Hussain, Syed Sajjad

Hussain, Syed Sajjad (1920-1995) vice chancellor, professor, writer, was born in the village of Alokdia in Magura district in 1920. He obtained MA degree in English literature from the University of Dhaka in 1942. He did his PhD Degree from the Nottingham University, UK in 1952 for a research on Joseph Rudyard Kipling (1865-1936) and his attitude of India.

Syed Sajjad Hussain started his teaching career at Calcutta Islamic College in 1944. From 1948 to 1969 was a professor of English in dhaka university and he was also the Head of the Department from 1959 to 1969. He was then appointed the Vice-Chancellor of rajshahi university in 1969 and Dhaka University in 1971. However, his stance for the unity of Pakistan during the liberation war Bangladesh made him controversial and for which he had to suffer imprisonment.

In 1975, Hussain became a fellow of Claire Hall at Cambridge University, England for a period of three months.
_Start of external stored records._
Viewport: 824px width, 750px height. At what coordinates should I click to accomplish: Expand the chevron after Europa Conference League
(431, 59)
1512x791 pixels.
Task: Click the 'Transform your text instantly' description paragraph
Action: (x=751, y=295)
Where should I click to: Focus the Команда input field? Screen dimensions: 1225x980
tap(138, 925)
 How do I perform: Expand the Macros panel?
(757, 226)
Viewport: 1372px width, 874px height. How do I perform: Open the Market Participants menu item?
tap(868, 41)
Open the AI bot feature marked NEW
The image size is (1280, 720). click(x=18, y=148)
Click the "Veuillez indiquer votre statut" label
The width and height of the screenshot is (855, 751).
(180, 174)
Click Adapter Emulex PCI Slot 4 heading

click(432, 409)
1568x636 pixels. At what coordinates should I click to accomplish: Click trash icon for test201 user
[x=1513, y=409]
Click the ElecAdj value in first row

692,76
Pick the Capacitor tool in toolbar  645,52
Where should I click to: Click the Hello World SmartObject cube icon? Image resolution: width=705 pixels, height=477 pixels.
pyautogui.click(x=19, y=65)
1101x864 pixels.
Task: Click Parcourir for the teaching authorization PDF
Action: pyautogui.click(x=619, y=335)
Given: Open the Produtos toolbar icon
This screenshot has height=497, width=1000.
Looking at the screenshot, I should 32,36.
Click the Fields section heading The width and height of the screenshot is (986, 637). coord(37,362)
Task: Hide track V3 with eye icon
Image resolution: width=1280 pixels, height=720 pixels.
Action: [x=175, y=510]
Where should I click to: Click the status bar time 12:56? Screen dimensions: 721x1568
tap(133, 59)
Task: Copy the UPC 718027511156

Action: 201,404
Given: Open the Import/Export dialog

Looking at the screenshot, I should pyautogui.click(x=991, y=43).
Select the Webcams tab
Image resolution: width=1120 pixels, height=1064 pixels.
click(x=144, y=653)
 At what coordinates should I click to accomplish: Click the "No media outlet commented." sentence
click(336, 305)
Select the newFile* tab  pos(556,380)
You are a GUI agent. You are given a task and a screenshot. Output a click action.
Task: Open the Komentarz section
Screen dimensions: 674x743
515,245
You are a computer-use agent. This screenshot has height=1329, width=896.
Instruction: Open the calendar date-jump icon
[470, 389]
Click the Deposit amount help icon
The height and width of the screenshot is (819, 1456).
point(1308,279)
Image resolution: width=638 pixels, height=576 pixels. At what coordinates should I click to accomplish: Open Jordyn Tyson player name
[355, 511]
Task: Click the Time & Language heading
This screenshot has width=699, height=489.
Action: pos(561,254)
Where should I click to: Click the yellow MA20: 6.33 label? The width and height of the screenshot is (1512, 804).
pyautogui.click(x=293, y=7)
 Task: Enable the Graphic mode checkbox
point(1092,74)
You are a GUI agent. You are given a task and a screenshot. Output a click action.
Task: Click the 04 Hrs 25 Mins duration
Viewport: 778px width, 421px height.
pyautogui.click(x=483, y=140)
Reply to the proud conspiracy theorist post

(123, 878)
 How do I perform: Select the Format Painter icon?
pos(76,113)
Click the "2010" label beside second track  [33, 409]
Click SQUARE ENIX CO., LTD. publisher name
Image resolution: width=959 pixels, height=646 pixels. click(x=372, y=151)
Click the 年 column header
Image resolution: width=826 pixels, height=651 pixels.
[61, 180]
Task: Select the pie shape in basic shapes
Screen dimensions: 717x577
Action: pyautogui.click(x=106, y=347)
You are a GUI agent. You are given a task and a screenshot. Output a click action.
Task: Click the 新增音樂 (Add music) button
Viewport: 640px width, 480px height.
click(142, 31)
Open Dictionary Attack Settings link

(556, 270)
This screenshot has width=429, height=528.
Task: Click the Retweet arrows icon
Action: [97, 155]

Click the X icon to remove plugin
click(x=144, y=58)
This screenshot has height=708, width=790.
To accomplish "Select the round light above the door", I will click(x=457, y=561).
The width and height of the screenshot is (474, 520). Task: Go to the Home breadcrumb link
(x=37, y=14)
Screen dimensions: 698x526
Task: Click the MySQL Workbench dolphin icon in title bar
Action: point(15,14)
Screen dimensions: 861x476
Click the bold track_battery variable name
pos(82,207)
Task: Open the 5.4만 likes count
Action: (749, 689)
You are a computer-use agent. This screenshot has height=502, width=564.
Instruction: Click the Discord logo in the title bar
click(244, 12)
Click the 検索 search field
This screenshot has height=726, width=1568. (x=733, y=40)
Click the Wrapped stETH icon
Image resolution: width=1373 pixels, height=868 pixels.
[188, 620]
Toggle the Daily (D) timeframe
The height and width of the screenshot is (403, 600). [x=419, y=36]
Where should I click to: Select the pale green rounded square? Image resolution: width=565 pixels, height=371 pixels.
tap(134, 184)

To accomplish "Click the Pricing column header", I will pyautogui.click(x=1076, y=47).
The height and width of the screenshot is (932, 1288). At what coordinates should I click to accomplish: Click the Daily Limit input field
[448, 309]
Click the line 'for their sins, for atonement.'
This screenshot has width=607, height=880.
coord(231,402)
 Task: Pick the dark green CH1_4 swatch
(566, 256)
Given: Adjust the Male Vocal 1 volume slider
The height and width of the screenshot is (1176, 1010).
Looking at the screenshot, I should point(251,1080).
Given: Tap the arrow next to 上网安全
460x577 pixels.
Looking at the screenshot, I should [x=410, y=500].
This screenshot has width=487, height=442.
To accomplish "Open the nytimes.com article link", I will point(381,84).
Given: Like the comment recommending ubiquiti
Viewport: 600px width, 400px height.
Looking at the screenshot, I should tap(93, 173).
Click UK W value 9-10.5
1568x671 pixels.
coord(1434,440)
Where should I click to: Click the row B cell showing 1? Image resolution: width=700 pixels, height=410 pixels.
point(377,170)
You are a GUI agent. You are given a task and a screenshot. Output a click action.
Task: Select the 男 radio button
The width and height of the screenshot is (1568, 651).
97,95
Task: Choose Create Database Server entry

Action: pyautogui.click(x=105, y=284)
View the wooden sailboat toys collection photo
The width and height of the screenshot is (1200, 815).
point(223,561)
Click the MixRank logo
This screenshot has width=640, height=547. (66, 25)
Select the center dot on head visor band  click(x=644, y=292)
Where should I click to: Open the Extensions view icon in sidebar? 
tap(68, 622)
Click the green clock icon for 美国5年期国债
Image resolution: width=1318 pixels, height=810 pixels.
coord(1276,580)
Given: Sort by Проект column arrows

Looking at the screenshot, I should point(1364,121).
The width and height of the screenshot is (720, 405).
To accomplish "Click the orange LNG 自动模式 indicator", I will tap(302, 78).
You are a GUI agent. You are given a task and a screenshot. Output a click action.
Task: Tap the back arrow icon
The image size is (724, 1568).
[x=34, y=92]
He also worked as a professor of English at Ummul Qura University in Makkah from 1975 to 1985 when he retired from his active teaching career. He came back to Bangladesh in the late 1980s to live permanently and passed away in Dhaka in 1995.

Beside Bangla and English languages and literature, he had a good knowledge of Arabic, Urdu, Hindi and Persian languages and literatures. However he wrote predominantly in English and a few pieces in Bangla. Husain is considered as one of the region's most notable English literature of the twentieth century like Enver Moorj, Omar Kureshi, Khalid Hasan, Alamgir Hashmi and Ahmed Ali. He wrote mainly on literature and culture. His publications include: Descriptive Catalogue of Bengal Muslims (Asiatic Society of Bangladesh, 1960); East Pakistan: a Profile (Orient Longmans, 1962); Nixed Grill: A Collection of Essays on Religion and Culture (Orient Longmans, 1963); Kipling and India: An Inquiry into the Nature and Extent of Kipling's Knowledge of the Indian Sub-Continent (Dhaka University, 1965); Homage to Shakespeare (Department of English, Dhaka University, 1965); Civilisation and Society (Bangladesh Institute of Islamic Thought, 1994); The Waste of Time: Reflections on the Decline and fall of East Pakistan (Institute of Islamic Culture, Lahore, 1996); A Young Muslim's Guide to Religions in the World (BIIT, 1992) etc. His most notable Bangla works include Nirghanta-abhidhana (Dhaka, 1970) a two-volume history of English literature published by the Bangla Academy (1984 and 1989); Ekattorer Smriti (Dhaka, 1993); and Arbi Sahiyer Itibritya. [Md. Mahmudul Hasan]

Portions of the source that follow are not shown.